*** Opening Provided records ***

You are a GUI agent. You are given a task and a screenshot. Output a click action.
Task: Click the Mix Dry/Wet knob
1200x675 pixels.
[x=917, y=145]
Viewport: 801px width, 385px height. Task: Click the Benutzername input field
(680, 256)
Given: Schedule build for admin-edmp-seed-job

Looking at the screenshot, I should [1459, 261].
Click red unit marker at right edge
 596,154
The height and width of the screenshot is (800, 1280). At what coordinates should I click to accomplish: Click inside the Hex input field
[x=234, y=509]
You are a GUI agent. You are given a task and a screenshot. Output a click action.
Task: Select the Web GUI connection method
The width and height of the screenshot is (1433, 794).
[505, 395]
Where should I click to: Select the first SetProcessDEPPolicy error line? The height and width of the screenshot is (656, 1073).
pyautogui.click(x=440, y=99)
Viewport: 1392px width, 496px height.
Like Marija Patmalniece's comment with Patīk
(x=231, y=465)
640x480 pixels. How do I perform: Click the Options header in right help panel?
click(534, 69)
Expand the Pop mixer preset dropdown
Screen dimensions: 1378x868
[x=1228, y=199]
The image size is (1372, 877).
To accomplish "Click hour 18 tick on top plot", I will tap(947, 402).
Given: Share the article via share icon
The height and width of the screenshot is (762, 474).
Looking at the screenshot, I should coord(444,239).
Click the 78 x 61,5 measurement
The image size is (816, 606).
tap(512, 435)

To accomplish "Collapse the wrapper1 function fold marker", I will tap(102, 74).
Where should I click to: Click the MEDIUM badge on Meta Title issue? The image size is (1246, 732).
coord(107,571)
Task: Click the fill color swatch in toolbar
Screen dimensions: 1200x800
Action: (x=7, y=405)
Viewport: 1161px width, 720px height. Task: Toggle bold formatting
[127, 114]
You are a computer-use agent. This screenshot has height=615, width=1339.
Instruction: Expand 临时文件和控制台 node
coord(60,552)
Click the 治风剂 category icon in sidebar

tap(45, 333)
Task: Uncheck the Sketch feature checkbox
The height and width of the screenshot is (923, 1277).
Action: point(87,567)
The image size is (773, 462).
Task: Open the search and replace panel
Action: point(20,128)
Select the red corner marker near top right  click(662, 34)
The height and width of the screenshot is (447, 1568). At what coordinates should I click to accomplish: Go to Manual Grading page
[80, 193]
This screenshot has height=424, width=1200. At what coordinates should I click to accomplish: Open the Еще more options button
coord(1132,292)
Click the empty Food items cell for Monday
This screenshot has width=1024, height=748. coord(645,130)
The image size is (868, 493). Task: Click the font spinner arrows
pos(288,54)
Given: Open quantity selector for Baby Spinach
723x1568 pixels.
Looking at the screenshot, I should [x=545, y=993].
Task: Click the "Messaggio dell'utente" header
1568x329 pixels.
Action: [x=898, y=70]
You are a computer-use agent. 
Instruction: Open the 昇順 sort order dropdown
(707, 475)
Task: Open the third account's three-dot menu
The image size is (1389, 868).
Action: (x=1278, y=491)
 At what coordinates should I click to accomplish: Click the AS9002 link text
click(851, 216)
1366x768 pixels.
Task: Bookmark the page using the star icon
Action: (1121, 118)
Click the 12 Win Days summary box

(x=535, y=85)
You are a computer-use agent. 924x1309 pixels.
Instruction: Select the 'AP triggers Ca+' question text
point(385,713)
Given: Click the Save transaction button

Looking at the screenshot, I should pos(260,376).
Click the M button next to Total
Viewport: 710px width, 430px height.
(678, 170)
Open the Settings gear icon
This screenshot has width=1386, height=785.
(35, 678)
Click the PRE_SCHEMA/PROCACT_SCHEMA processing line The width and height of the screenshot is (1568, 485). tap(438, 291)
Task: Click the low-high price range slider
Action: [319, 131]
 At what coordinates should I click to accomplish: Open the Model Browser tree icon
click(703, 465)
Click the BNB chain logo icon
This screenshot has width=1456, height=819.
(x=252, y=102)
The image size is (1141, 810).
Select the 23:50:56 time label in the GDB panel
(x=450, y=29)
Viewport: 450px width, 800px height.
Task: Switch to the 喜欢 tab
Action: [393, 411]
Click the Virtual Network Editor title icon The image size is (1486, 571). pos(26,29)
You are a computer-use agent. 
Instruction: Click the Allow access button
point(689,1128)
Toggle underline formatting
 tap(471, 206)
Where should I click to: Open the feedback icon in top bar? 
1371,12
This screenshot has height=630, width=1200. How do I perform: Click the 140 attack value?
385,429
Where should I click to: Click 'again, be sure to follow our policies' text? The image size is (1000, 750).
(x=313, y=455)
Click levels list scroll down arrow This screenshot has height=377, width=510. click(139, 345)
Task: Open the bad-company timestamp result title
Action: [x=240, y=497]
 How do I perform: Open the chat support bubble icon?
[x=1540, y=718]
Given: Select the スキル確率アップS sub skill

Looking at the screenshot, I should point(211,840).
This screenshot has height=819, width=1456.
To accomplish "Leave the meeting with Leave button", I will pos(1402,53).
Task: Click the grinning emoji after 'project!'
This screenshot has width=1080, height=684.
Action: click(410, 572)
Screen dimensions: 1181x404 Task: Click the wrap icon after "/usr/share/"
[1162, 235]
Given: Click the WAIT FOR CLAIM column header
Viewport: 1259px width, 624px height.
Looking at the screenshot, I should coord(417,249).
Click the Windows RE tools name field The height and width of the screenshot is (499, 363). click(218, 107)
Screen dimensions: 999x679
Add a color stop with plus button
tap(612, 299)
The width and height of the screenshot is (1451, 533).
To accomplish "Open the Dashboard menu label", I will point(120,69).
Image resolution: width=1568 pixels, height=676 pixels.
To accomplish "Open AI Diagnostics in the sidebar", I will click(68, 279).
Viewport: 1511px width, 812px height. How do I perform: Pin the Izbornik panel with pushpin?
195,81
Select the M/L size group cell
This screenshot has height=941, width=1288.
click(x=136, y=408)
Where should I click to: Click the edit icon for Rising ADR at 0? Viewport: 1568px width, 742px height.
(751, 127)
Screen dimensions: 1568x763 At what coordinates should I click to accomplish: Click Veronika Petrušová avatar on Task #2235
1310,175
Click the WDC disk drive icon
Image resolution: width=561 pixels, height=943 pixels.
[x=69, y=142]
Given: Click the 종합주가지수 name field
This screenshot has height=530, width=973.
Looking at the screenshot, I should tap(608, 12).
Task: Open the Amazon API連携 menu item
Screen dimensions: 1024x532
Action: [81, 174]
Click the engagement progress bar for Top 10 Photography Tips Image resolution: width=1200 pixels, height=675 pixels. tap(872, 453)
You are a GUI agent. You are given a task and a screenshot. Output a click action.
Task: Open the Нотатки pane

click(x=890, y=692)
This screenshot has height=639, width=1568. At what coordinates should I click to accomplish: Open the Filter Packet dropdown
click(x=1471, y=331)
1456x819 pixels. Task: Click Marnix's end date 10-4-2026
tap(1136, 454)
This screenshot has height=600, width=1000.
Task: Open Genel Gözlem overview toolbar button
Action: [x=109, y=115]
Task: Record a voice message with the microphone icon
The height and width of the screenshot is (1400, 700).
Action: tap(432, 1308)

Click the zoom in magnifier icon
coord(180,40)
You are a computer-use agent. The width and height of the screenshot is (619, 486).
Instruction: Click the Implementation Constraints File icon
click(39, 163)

*** Closing Provided records ***

Your goal: Your task is to give the records above again, exactly.

Solution to this problem:
You are a GUI agent. You are given a task and a screenshot. Output a click action.
Task: Click the Mix Dry/Wet knob
1200x675 pixels.
[x=917, y=145]
Viewport: 801px width, 385px height. Task: Click the Benutzername input field
(680, 256)
Given: Schedule build for admin-edmp-seed-job

Looking at the screenshot, I should [1459, 261].
Click red unit marker at right edge
 596,154
The height and width of the screenshot is (800, 1280). At what coordinates should I click to accomplish: Click inside the Hex input field
[x=234, y=509]
You are a GUI agent. You are given a task and a screenshot. Output a click action.
Task: Select the Web GUI connection method
The width and height of the screenshot is (1433, 794).
[505, 395]
Where should I click to: Select the first SetProcessDEPPolicy error line? The height and width of the screenshot is (656, 1073).
pyautogui.click(x=440, y=99)
Viewport: 1392px width, 496px height.
Like Marija Patmalniece's comment with Patīk
(x=231, y=465)
640x480 pixels. How do I perform: Click the Options header in right help panel?
click(534, 69)
Expand the Pop mixer preset dropdown
Screen dimensions: 1378x868
[x=1228, y=199]
The image size is (1372, 877).
To accomplish "Click hour 18 tick on top plot", I will tap(947, 402).
Given: Share the article via share icon
The height and width of the screenshot is (762, 474).
Looking at the screenshot, I should coord(444,239).
Click the 78 x 61,5 measurement
The image size is (816, 606).
tap(512, 435)

To accomplish "Collapse the wrapper1 function fold marker", I will tap(102, 74).
Where should I click to: Click the MEDIUM badge on Meta Title issue? The image size is (1246, 732).
coord(107,571)
Task: Click the fill color swatch in toolbar
Screen dimensions: 1200x800
Action: (x=7, y=405)
Viewport: 1161px width, 720px height. Task: Toggle bold formatting
[127, 114]
You are a computer-use agent. This screenshot has height=615, width=1339.
Instruction: Expand 临时文件和控制台 node
coord(60,552)
Click the 治风剂 category icon in sidebar

tap(45, 333)
Task: Uncheck the Sketch feature checkbox
The height and width of the screenshot is (923, 1277).
Action: point(87,567)
The image size is (773, 462).
Task: Open the search and replace panel
Action: point(20,128)
Select the red corner marker near top right  click(662, 34)
The height and width of the screenshot is (447, 1568). At what coordinates should I click to accomplish: Go to Manual Grading page
[80, 193]
This screenshot has height=424, width=1200. At what coordinates should I click to accomplish: Open the Еще more options button
coord(1132,292)
Click the empty Food items cell for Monday
This screenshot has width=1024, height=748. coord(645,130)
The image size is (868, 493). Task: Click the font spinner arrows
pos(288,54)
Given: Open quantity selector for Baby Spinach
723x1568 pixels.
Looking at the screenshot, I should [x=545, y=993].
Task: Click the "Messaggio dell'utente" header
1568x329 pixels.
Action: [x=898, y=70]
You are a computer-use agent. 
Instruction: Open the 昇順 sort order dropdown
(707, 475)
Task: Open the third account's three-dot menu
The image size is (1389, 868).
Action: (x=1278, y=491)
 At what coordinates should I click to accomplish: Click the AS9002 link text
click(851, 216)
1366x768 pixels.
Task: Bookmark the page using the star icon
Action: (1121, 118)
Click the 12 Win Days summary box

(x=535, y=85)
You are a computer-use agent. 924x1309 pixels.
Instruction: Select the 'AP triggers Ca+' question text
point(385,713)
Given: Click the Save transaction button

Looking at the screenshot, I should pos(260,376).
Click the M button next to Total
Viewport: 710px width, 430px height.
(678, 170)
Open the Settings gear icon
This screenshot has width=1386, height=785.
(35, 678)
Click the PRE_SCHEMA/PROCACT_SCHEMA processing line The width and height of the screenshot is (1568, 485). tap(438, 291)
Task: Click the low-high price range slider
Action: [319, 131]
 At what coordinates should I click to accomplish: Open the Model Browser tree icon
click(703, 465)
Click the BNB chain logo icon
This screenshot has width=1456, height=819.
(x=252, y=102)
The image size is (1141, 810).
Select the 23:50:56 time label in the GDB panel
(x=450, y=29)
Viewport: 450px width, 800px height.
Task: Switch to the 喜欢 tab
Action: [393, 411]
Click the Virtual Network Editor title icon The image size is (1486, 571). pos(26,29)
You are a computer-use agent. 
Instruction: Click the Allow access button
point(689,1128)
Toggle underline formatting
 tap(471, 206)
Where should I click to: Open the feedback icon in top bar? 
1371,12
This screenshot has height=630, width=1200. How do I perform: Click the 140 attack value?
385,429
Where should I click to: Click 'again, be sure to follow our policies' text? The image size is (1000, 750).
(x=313, y=455)
Click levels list scroll down arrow This screenshot has height=377, width=510. click(139, 345)
Task: Open the bad-company timestamp result title
Action: [x=240, y=497]
 How do I perform: Open the chat support bubble icon?
[x=1540, y=718]
Given: Select the スキル確率アップS sub skill

Looking at the screenshot, I should point(211,840).
This screenshot has height=819, width=1456.
To accomplish "Leave the meeting with Leave button", I will pos(1402,53).
Task: Click the grinning emoji after 'project!'
This screenshot has width=1080, height=684.
Action: click(410, 572)
Screen dimensions: 1181x404 Task: Click the wrap icon after "/usr/share/"
[1162, 235]
Given: Click the WAIT FOR CLAIM column header
Viewport: 1259px width, 624px height.
Looking at the screenshot, I should coord(417,249).
Click the Windows RE tools name field The height and width of the screenshot is (499, 363). click(218, 107)
Screen dimensions: 999x679
Add a color stop with plus button
tap(612, 299)
The width and height of the screenshot is (1451, 533).
To accomplish "Open the Dashboard menu label", I will point(120,69).
Image resolution: width=1568 pixels, height=676 pixels.
To accomplish "Open AI Diagnostics in the sidebar", I will click(68, 279).
Viewport: 1511px width, 812px height. How do I perform: Pin the Izbornik panel with pushpin?
195,81
Select the M/L size group cell
This screenshot has height=941, width=1288.
click(x=136, y=408)
Where should I click to: Click the edit icon for Rising ADR at 0? Viewport: 1568px width, 742px height.
(751, 127)
Screen dimensions: 1568x763 At what coordinates should I click to accomplish: Click Veronika Petrušová avatar on Task #2235
1310,175
Click the WDC disk drive icon
Image resolution: width=561 pixels, height=943 pixels.
[x=69, y=142]
Given: Click the 종합주가지수 name field
This screenshot has height=530, width=973.
Looking at the screenshot, I should tap(608, 12).
Task: Open the Amazon API連携 menu item
Screen dimensions: 1024x532
Action: [81, 174]
Click the engagement progress bar for Top 10 Photography Tips Image resolution: width=1200 pixels, height=675 pixels. tap(872, 453)
You are a GUI agent. You are given a task and a screenshot. Output a click action.
Task: Open the Нотатки pane

click(x=890, y=692)
This screenshot has height=639, width=1568. At what coordinates should I click to accomplish: Open the Filter Packet dropdown
click(x=1471, y=331)
1456x819 pixels. Task: Click Marnix's end date 10-4-2026
tap(1136, 454)
This screenshot has height=600, width=1000.
Task: Open Genel Gözlem overview toolbar button
Action: [x=109, y=115]
Task: Record a voice message with the microphone icon
The height and width of the screenshot is (1400, 700).
Action: tap(432, 1308)

Click the zoom in magnifier icon
coord(180,40)
You are a computer-use agent. The width and height of the screenshot is (619, 486).
Instruction: Click the Implementation Constraints File icon
click(39, 163)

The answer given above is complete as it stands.